La convocatoria será nacional e internacional y comprende 7.594 kilómetros de vías distribuidos en 16 provincias. Los futuros concesionarios deberán cumplir planes obligatorios de inversión y podrán acceder al RIGI si destinan al menos USD 200 millones a la renovación de vías.

El Gobierno nacional convocó a una licitación pública nacional e internacional para concesionar durante 50 años las líneas ferroviarias de cargas Belgrano, San Martín y Urquiza. La medida comprende 7.594 kilómetros de vías distribuidos en 16 provincias y será formalizada mediante una resolución que se publicará en el Boletín Oficial.
El anuncio fue realizado este jueves por el ministro de Economía, Luis Caputo, quien señaló que las líneas alcanzadas conectan las principales zonas productivas y puertos del país.

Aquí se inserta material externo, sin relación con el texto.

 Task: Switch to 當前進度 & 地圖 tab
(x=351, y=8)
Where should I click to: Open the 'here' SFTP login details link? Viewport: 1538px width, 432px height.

Además, cuentan con vinculaciones internacionales hacia Brasil, Bolivia, Chile, Paraguay y Uruguay.
“Convocamos a la Licitación Pública Nacional e Internacional para la concesión por 50 años de las líneas Belgrano, San Martín y Urquiza: 7.594 km de vías en 16 provincias, con conexión a los principales puertos del país y a Brasil, Bolivia, Chile, Paraguay y Uruguay”, comunicó Caputo.
Inversiones obligatorias y acceso al RIGI
El nuevo esquema funcionará bajo un régimen de acceso abierto a la infraestructura ferroviaria, que permitirá la participación de diferentes operadores. Los futuros concesionarios también deberán cumplir con planes de inversiones y ejecutar obras obligatorias durante los primeros cinco años.
El proceso contempla además obras optativas que podrán ser propuestas por los interesados. Estas serán consideradas al momento de definir las adjudicaciones.
“La concesión se dará bajo un régimen de acceso abierto, con Planes de Inversiones Obligatorias y la posibilidad de acceder a los beneficios del RIGI para quienes inviertan al menos USD 200 millones en la renovación de vías”, explicó el ministro.
El plazo de 50 años fue establecido para permitir la recuperación de inversiones ferroviarias de gran escala. Se busca, asimismo, ofrecer previsibilidad a los operadores privados durante el período de concesión. El Estado, en tanto, conservará las funciones de regulación, fiscalización y control del sistema.
Las obras previstas para las tres líneas
Entre las intervenciones contempladas aparece la eliminación del cuello de botella ferroviario en la ciudad de Santa Fe y la recuperación del ramal azucarero correspondiente a la Línea Belgrano.
Para la Línea San Martín se prevé rehabilitar la capacidad, confiabilidad y regularidad de su corredor principal. En tanto que en la Línea Urquiza el proyecto apunta a recuperar el ramal troncal.
La licitación también permitirá que los concesionarios adquieran el material rodante correspondiente a cada una de las líneas. Los fondos obtenidos mediante la venta y el remate de locomotoras y vagones serán destinados a un fideicomiso específico para financiar parcialmente las obras obligatorias.
Caputo cuestionó la gestión estatal del sistema
Al presentar la licitación, Caputo defendió el avance de la participación privada y cuestionó los resultados obtenidos durante las décadas de administración estatal.
“Durante décadas el Estado sostuvo un sistema que se deterioraba año tras año pese al gasto creciente de los contribuyentes. Desde 1970 la producción agropecuaria, principal demandante del servicio, se multiplicó por seis. Sin embargo, el Belgrano Cargas transporta hoy menos carga que entonces”, afirmó.
Según la información difundida por el Gobierno, al comienzo de la actual gestión Belgrano Cargas y Logística presentaba pérdidas económicas, deterioro de infraestructura y una elevada cantidad de descarrilamientos. También registraba falta de mantenimiento y un incumplimiento de entre el 20% y el 40% del mantenimiento programado para el parque tractivo durante 2023.
“Esta es la prueba de que el problema del sistema no fue la falta de demanda, sino la ausencia de incentivos correctos y de actores con la capacidad de administrarlo correctamente. Por eso, nuestro modelo corre al Estado de un rol en el que falló”, sostuvo Caputo.
El ministro aseguró que el Gobierno pretende trasladar al sector privado la inversión y el riesgo empresario necesarios para operar las líneas.
“El sector privado es quien puede poner el capital, la experiencia y asumir el riesgo que el Estado no logró sostener. Esta licitación busca precisamente eso: encontrar a quienes estén dispuestos a invertir para transformar un sistema roto en un motor de competitividad para las exportaciones argentinas. Este es un paso más en el proceso de transformación del sector ferroviario y del programa de privatizaciones que lleva adelante el Gobierno Nacional”, concluyó.